▶ [What you should do]: Copy every record below exactly as it stands.

(Beginning of Data for this exercise)

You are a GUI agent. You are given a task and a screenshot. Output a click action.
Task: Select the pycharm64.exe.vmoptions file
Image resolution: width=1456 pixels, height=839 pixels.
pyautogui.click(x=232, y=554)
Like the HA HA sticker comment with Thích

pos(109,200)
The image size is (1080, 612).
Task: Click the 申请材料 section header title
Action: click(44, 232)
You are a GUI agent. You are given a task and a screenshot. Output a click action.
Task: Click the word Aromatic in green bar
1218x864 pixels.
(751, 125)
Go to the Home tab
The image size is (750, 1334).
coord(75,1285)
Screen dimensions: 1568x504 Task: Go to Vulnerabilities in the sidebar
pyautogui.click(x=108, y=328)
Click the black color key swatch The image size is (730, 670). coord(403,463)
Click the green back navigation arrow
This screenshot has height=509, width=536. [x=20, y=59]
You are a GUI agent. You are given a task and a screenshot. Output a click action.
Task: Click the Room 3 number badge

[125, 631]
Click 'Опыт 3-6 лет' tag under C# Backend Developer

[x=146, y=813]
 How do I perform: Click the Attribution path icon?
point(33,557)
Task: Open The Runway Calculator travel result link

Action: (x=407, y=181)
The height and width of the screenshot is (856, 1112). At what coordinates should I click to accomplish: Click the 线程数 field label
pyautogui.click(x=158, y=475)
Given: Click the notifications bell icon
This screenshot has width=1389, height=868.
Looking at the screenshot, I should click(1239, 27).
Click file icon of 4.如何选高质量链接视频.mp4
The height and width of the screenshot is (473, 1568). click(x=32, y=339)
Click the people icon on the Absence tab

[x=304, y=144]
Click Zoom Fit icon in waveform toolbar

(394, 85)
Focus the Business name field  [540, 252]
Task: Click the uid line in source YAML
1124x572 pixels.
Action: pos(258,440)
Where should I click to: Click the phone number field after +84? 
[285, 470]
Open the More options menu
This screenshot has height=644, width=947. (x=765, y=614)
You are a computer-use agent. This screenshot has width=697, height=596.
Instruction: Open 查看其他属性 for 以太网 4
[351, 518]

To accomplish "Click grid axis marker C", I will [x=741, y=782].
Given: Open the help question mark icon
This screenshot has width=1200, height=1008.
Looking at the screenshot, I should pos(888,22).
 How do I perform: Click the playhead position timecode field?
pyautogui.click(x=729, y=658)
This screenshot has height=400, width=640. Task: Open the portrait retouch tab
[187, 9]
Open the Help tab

(End of Data for this exercise)

▶ [Written reply]:
You are a GUI agent. You are given a task and a screenshot. Output a click action.
Task: Select the pycharm64.exe.vmoptions file
Image resolution: width=1456 pixels, height=839 pixels.
pyautogui.click(x=232, y=554)
Like the HA HA sticker comment with Thích

pos(109,200)
The image size is (1080, 612).
Task: Click the 申请材料 section header title
Action: click(44, 232)
You are a GUI agent. You are given a task and a screenshot. Output a click action.
Task: Click the word Aromatic in green bar
1218x864 pixels.
(751, 125)
Go to the Home tab
The image size is (750, 1334).
coord(75,1285)
Screen dimensions: 1568x504 Task: Go to Vulnerabilities in the sidebar
pyautogui.click(x=108, y=328)
Click the black color key swatch The image size is (730, 670). coord(403,463)
Click the green back navigation arrow
This screenshot has height=509, width=536. [x=20, y=59]
You are a GUI agent. You are given a task and a screenshot. Output a click action.
Task: Click the Room 3 number badge

[125, 631]
Click 'Опыт 3-6 лет' tag under C# Backend Developer

[x=146, y=813]
 How do I perform: Click the Attribution path icon?
point(33,557)
Task: Open The Runway Calculator travel result link

Action: (x=407, y=181)
The height and width of the screenshot is (856, 1112). At what coordinates should I click to accomplish: Click the 线程数 field label
pyautogui.click(x=158, y=475)
Given: Click the notifications bell icon
This screenshot has width=1389, height=868.
Looking at the screenshot, I should click(1239, 27).
Click file icon of 4.如何选高质量链接视频.mp4
The height and width of the screenshot is (473, 1568). click(x=32, y=339)
Click the people icon on the Absence tab

[x=304, y=144]
Click Zoom Fit icon in waveform toolbar

(394, 85)
Focus the Business name field  [540, 252]
Task: Click the uid line in source YAML
1124x572 pixels.
Action: pos(258,440)
Where should I click to: Click the phone number field after +84? 
[285, 470]
Open the More options menu
This screenshot has height=644, width=947. (x=765, y=614)
You are a computer-use agent. This screenshot has width=697, height=596.
Instruction: Open 查看其他属性 for 以太网 4
[351, 518]

To accomplish "Click grid axis marker C", I will [x=741, y=782].
Given: Open the help question mark icon
This screenshot has width=1200, height=1008.
Looking at the screenshot, I should pos(888,22).
 How do I perform: Click the playhead position timecode field?
pyautogui.click(x=729, y=658)
This screenshot has height=400, width=640. Task: Open the portrait retouch tab
[187, 9]
Open the Help tab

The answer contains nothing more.